• Aufgabenziel
Gib bitte aus dem Textblock den Abschnitt von „Mit diesen Szenen“ bis einschließlich „so ganz anvertraut.“ wortgetreu aus.

**** Textblock

An der Haltestelle wird Georg Neumann mit seinem großen schwarzen Schirm ihr Retter an diesem März-Tag im Jahr 1983. Danach wissen sie nur den Vornamen voneinander. Und dass es der Anfang von etwas Besonderem ist.
Mit diesen Szenen beginnt Dirk Gieselmanns neuer Roman „Zeit ihres Lebens“, der eine recht einfache und doch außergewöhnliche Liebesgeschichte erzählt. Georg ist 41, als er Frieda erstmals in der Stadt begegnet, in die er als Vertreter für medizinische Geräte jeweils im März, im Juni, im September und im Dezember fährt.
Er ist ein sehr durchschnittlicher Mann, unauffällig und ohne irgendeine Begeisterung: „Er wollte leben, doch er war nur vorhanden.“ Das galt auch für seine längst eingeschlafene Ehe mit Anne. Seit zwölf Jahren verheiratet, Sohn Christopher ist neun, ihr durchschnittlicher Bungalow mit einer Hypothek belastet. Zuweilen sind lästige Sonntagsbesuche bei den Schwiegereltern fällig und Rauhaardackel Bruno ist das einzige Wesen, dem sich Georg so ganz anvertraut.

********
**** Auflistung

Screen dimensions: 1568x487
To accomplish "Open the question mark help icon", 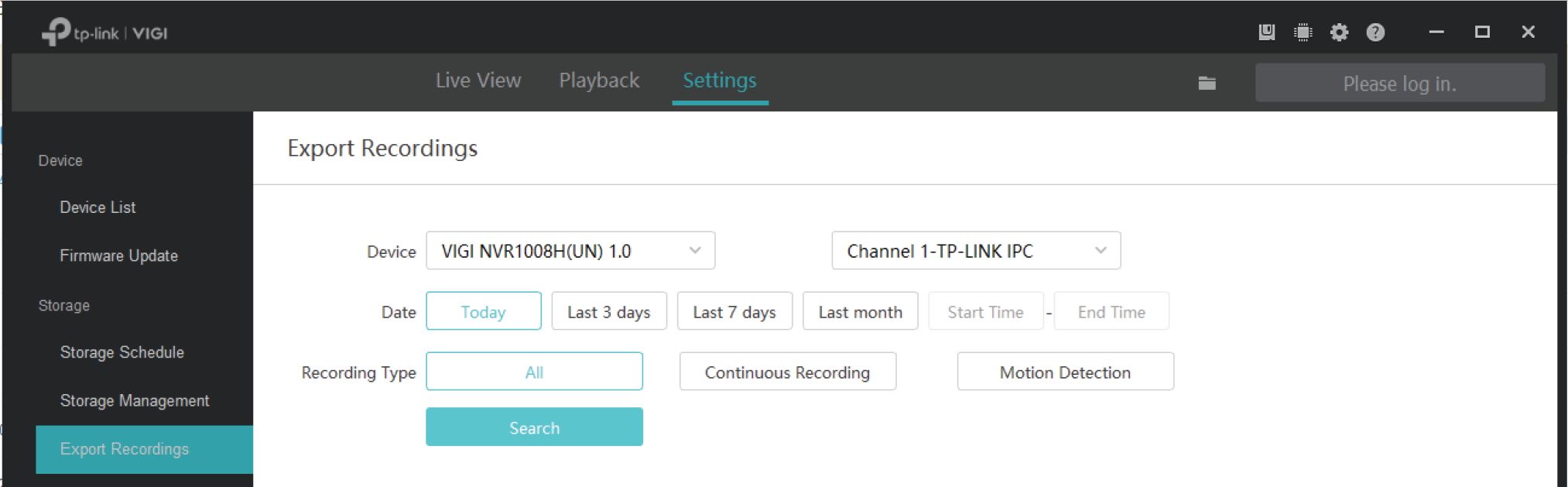I will [x=1375, y=33].
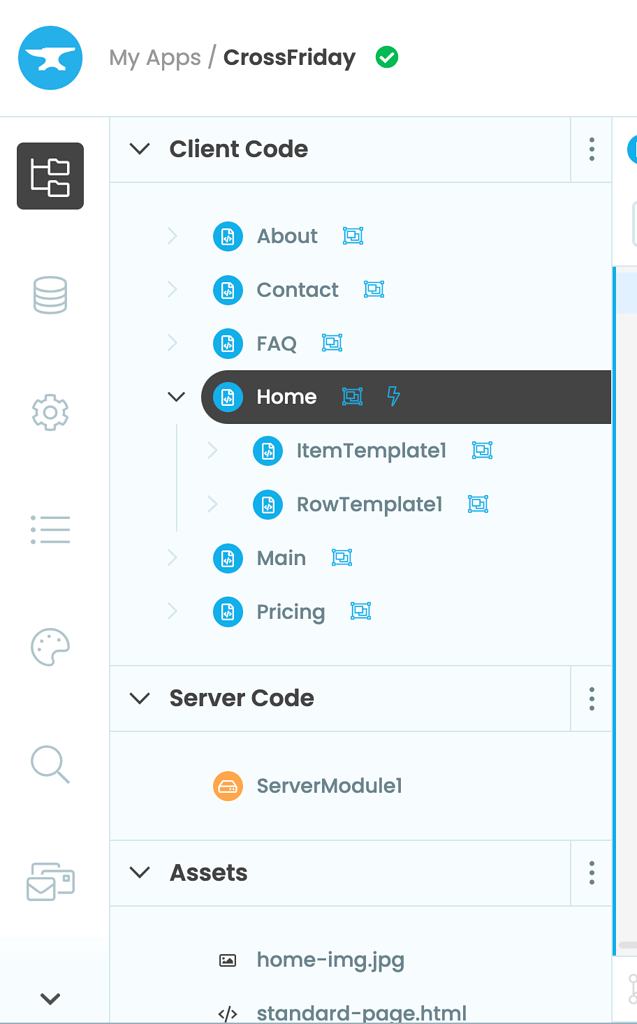
Task: Open the Theme editor palette icon
Action: pyautogui.click(x=49, y=647)
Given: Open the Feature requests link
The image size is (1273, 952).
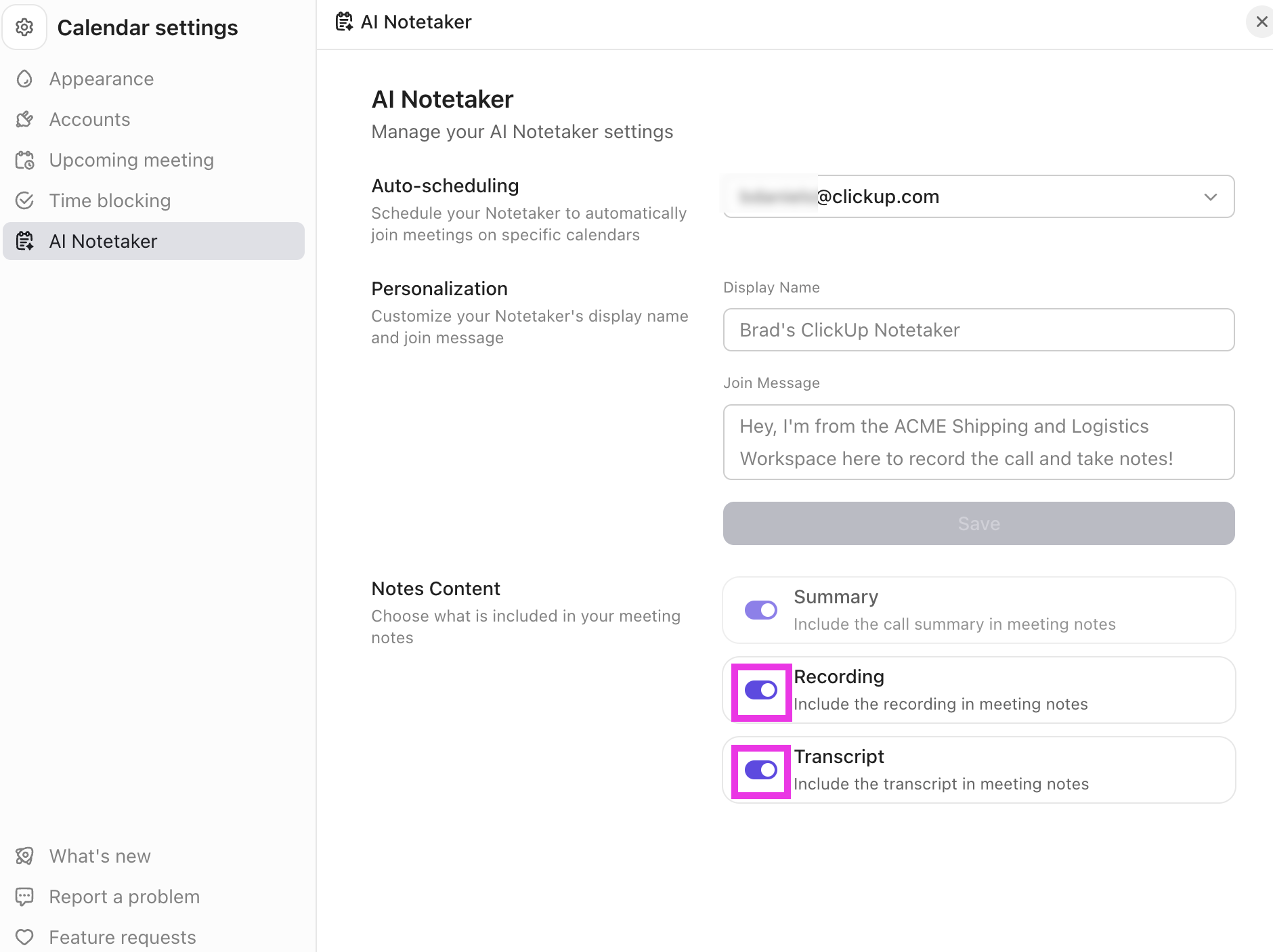Looking at the screenshot, I should point(123,937).
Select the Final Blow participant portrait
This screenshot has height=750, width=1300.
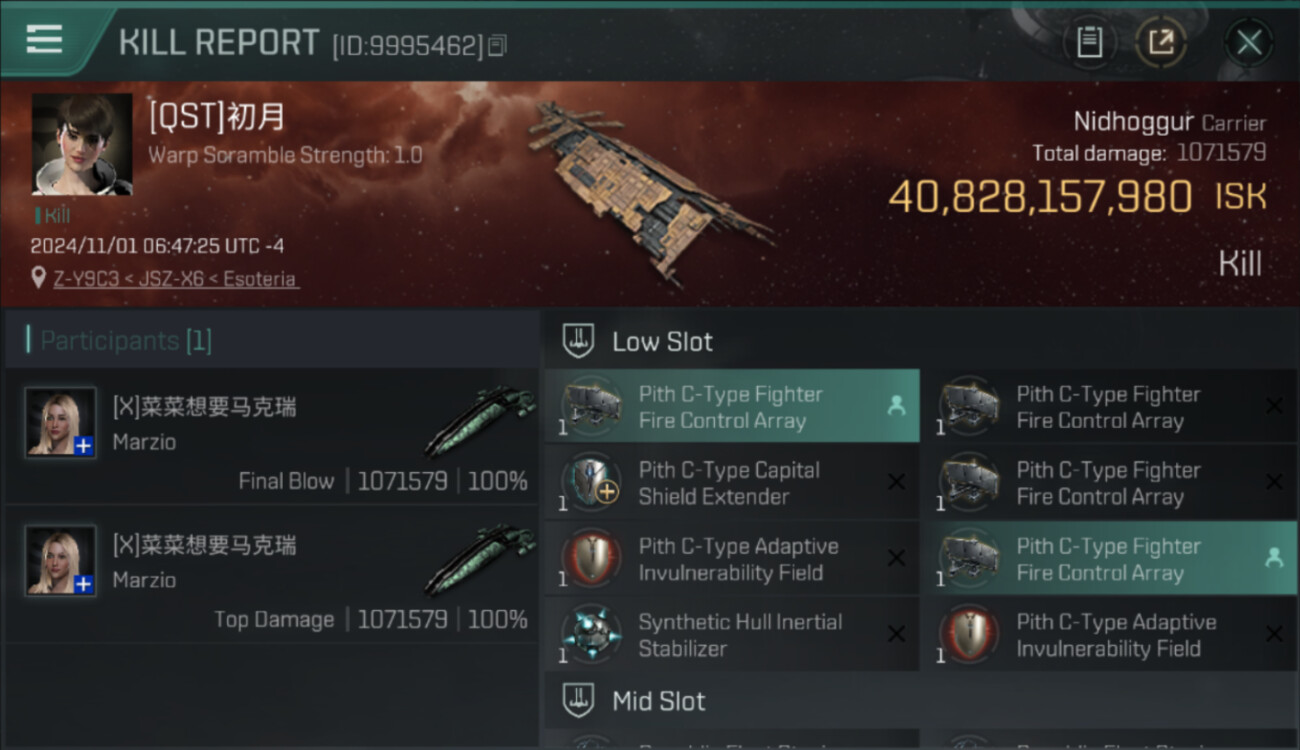(x=61, y=422)
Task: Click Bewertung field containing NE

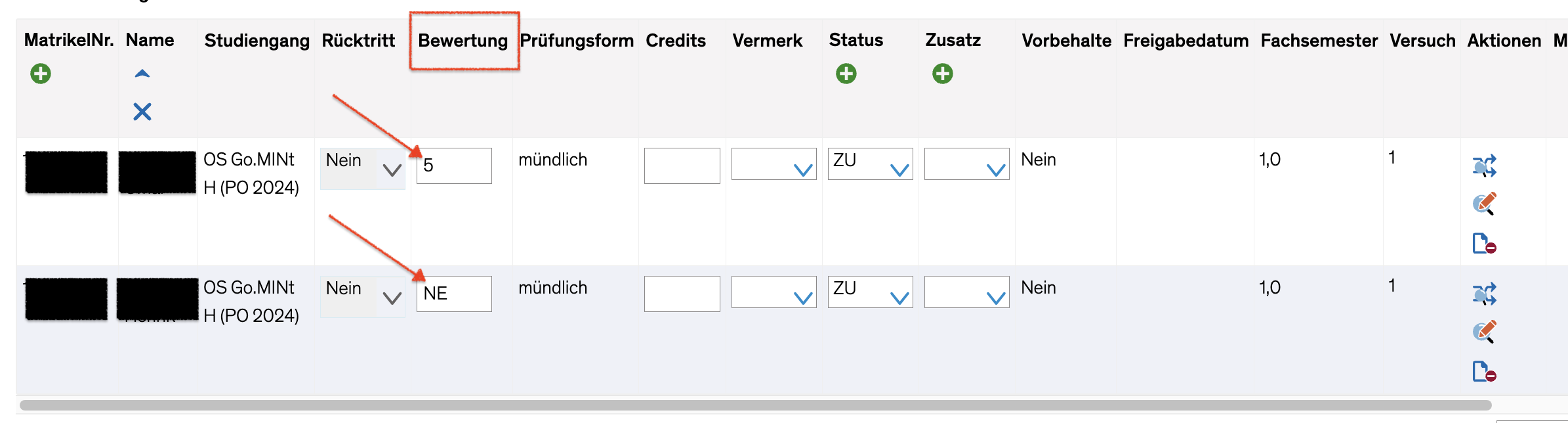Action: pos(454,294)
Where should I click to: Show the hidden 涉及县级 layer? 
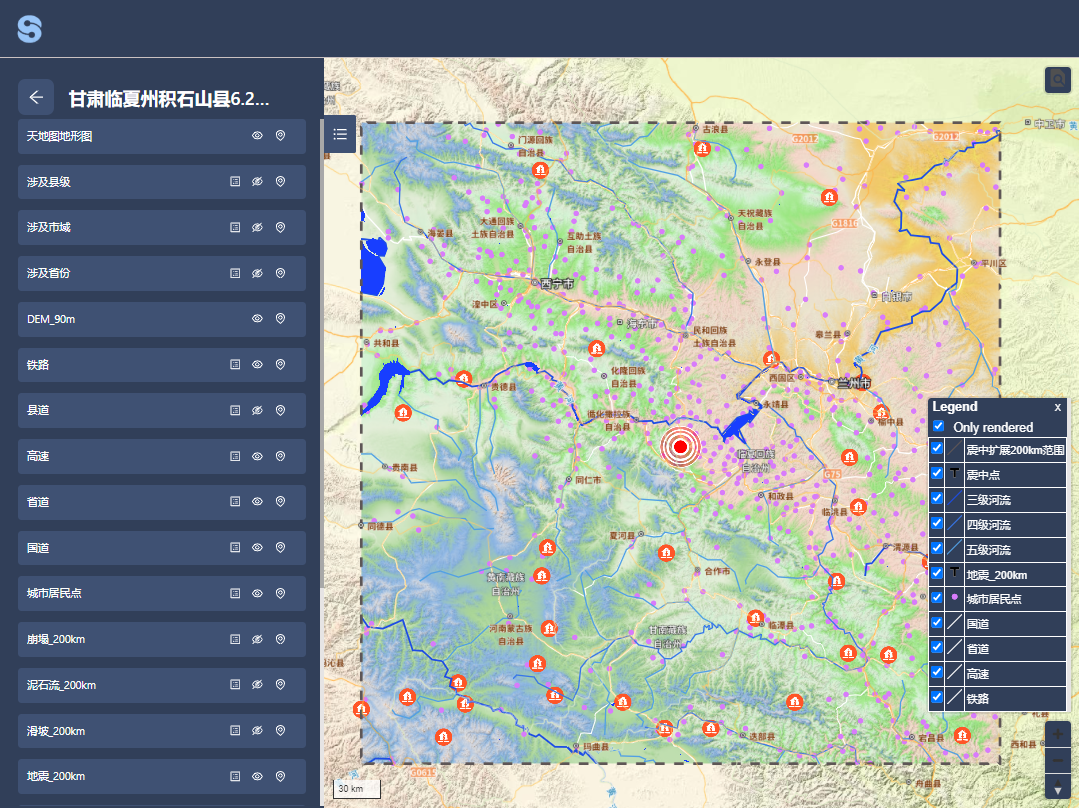pyautogui.click(x=257, y=182)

********

• Ausgabe dieser Übung
Mit diesen Szenen beginnt Dirk Gieselmanns neuer Roman „Zeit ihres Lebens“, der eine recht einfache und doch außergewöhnliche Liebesgeschichte erzählt. Georg ist 41, als er Frieda erstmals in der Stadt begegnet, in die er als Vertreter für medizinische Geräte jeweils im März, im Juni, im September und im Dezember fährt.
Er ist ein sehr durchschnittlicher Mann, unauffällig und ohne irgendeine Begeisterung: „Er wollte leben, doch er war nur vorhanden.“ Das galt auch für seine längst eingeschlafene Ehe mit Anne. Seit zwölf Jahren verheiratet, Sohn Christopher ist neun, ihr durchschnittlicher Bungalow mit einer Hypothek belastet. Zuweilen sind lästige Sonntagsbesuche bei den Schwiegereltern fällig und Rauhaardackel Bruno ist das einzige Wesen, dem sich Georg so ganz anvertraut.